DATA FOR THE TASK:
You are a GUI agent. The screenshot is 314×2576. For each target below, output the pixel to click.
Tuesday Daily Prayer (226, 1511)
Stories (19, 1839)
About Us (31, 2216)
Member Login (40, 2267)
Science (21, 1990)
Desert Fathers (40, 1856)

TASK REQUIREMENTS: The exact lines from the one containing "Stories (19, 1839)" through the end of the listing above are the expected output; include nothing else.

SOLUTION TO THIS TASK:
Stories (19, 1839)
About Us (31, 2216)
Member Login (40, 2267)
Science (21, 1990)
Desert Fathers (40, 1856)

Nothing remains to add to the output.